Reproducible and User-Controlled Software Environments in HPC with Guix
From AcaWiki
Citation: Ludovic Courtès, Ricardo Wurmus (2015/12/18) Reproducible and User-Controlled Software Environments in HPC with Guix. Lecture Notes in Computer Science (RSS)
DOI (original publisher): 10.1007/978-3-319-27308-2_47
Semantic Scholar (metadata): 10.1007/978-3-319-27308-2_47
Sci-Hub (fulltext): 10.1007/978-3-319-27308-2_47
Internet Archive Scholar (search for fulltext): Reproducible and User-Controlled Software Environments in HPC with Guix
Download: https://link.springer.com/chapter/10.1007/978-3-319-27308-2 47
Tagged: Computer Science
(RSS) reproducibility (RSS), high-performance computing (RSS)
Summary
Functional Package Managers (like Guix and Nix) make it easy to develop reproducible HPC environments.
Theoretical and Practical Relevance
Placeholder
Problem
- Sysadmins want stability, but devs want to improve things.
- This sounds like the site-reliability problem in industry.
Prior attempts
- System package managers (e.g. apt): packages are too old, packages build on publishers machine not client, difficult to write packages, difficult to incorporate multiple channels, imperative/stateful package management.
- Traditional third-party package managers (e.g. EasyBuild, Spack): clobbers the
/usr
, imperative/stateful package management, doesn't capture system configuration, built artifacts are not safely shareable. - Writing down every version: doesn't capture system configuration.
- Snapshot system image (e.g. Docker image, VM image approach): hard to ship, hard to verify the environment, hard to compose.
- Snapshot recipes (e.g. Dockerfile, Vagrantfile): too broad, almost always talks to internet which introduces non-determinism, imperative/stateful.
Their Solution: Functional Package Managers (FPM)
- All packages are pure functions from {files of packages they depend on} to {files produced by the package}.
- This is not just for libraries; even the C compiler is considered a dependency.
- This encodes a DAG of packages.
- Files (both inputs and outputs) are read-only/immutable.
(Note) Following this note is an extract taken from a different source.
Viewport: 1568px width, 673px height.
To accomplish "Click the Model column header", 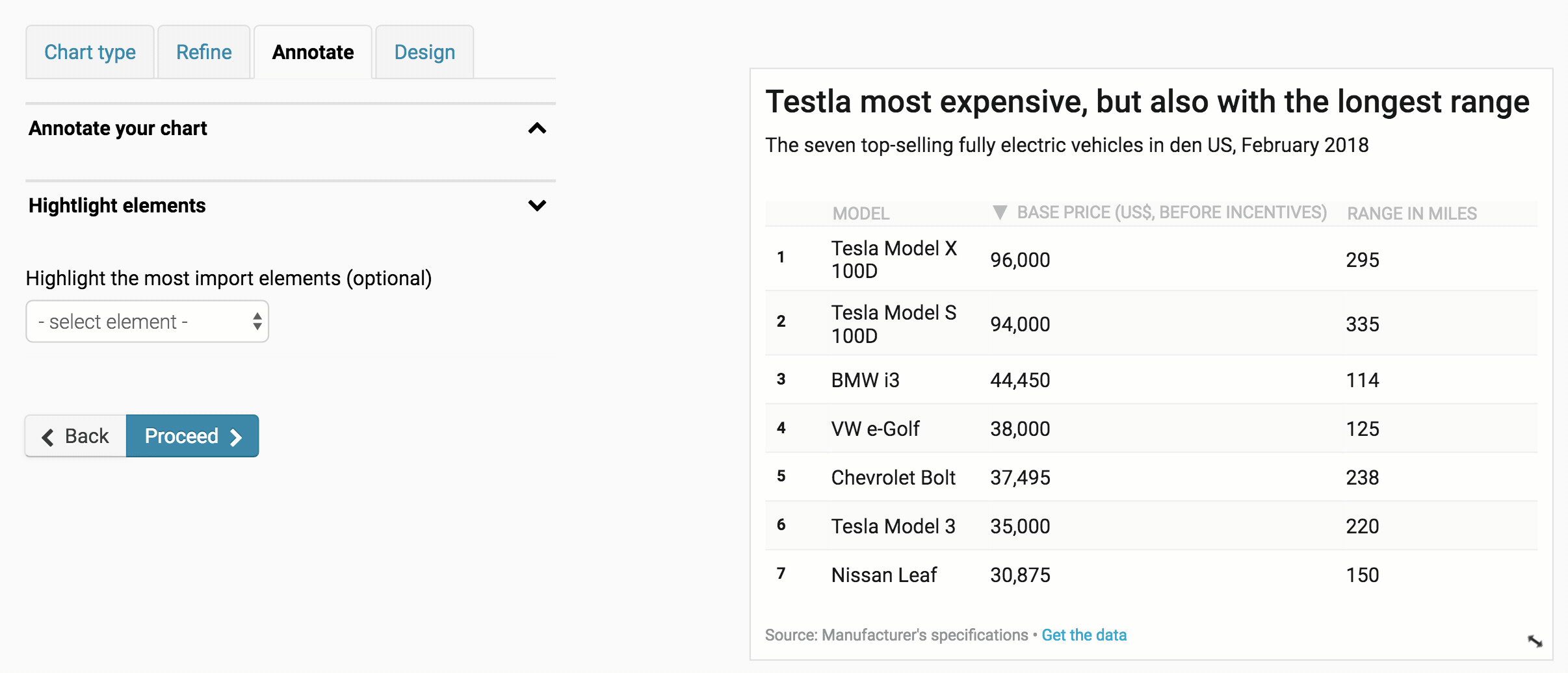I will click(x=861, y=213).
- Can safely share the cache across machines.
- Since every node in the network needs the same packages, this reduces build burden.
- Since they are pure, cache results on disk.
- Each result stores the hash of its inputs, so we know when the cached result can be safely used.
- How to maintain purity while maintaining ease-of-use?
- For purity, FPM runs the package-function in a chroot (filesystem isolation), well-defined environment variables, PID namespace, etc.
- For ease-of-use, FPMs inserts your dependent packages into the chrooted-filesystem,
$PATH
, and other env-vars. - This makes it easy to explicitly depend on packages, but hard to implicitly do so.
- Implementations: Guix (considered in this paper) and Nix.
Use case of FPM
- Guix is deployed at Delbrück Center for Molecular Medicine (MDC), Berlin.
- The package cache is shared among 250 cluster nodes and some user workstations.
- Custom packages are easy
- This claim is made by the authors not the users. I would be curious to know what they think
Downsides of FPM
- Guix Daemon requires privilege
- Guix does not have remote daemon
- At MDC, users have to manage their environment from a specific node. Other nodes can use but not change this environment.
- FPM can't easily specify the kernel/OS-level things.
- Guix's Sandboxing (chroot + ...) isn't perfect; information can still leak, causing non-determinism.
- Some packages try to query and specialize for the specific processor, which makes it impure.
- Guix doesn't have proprietary software.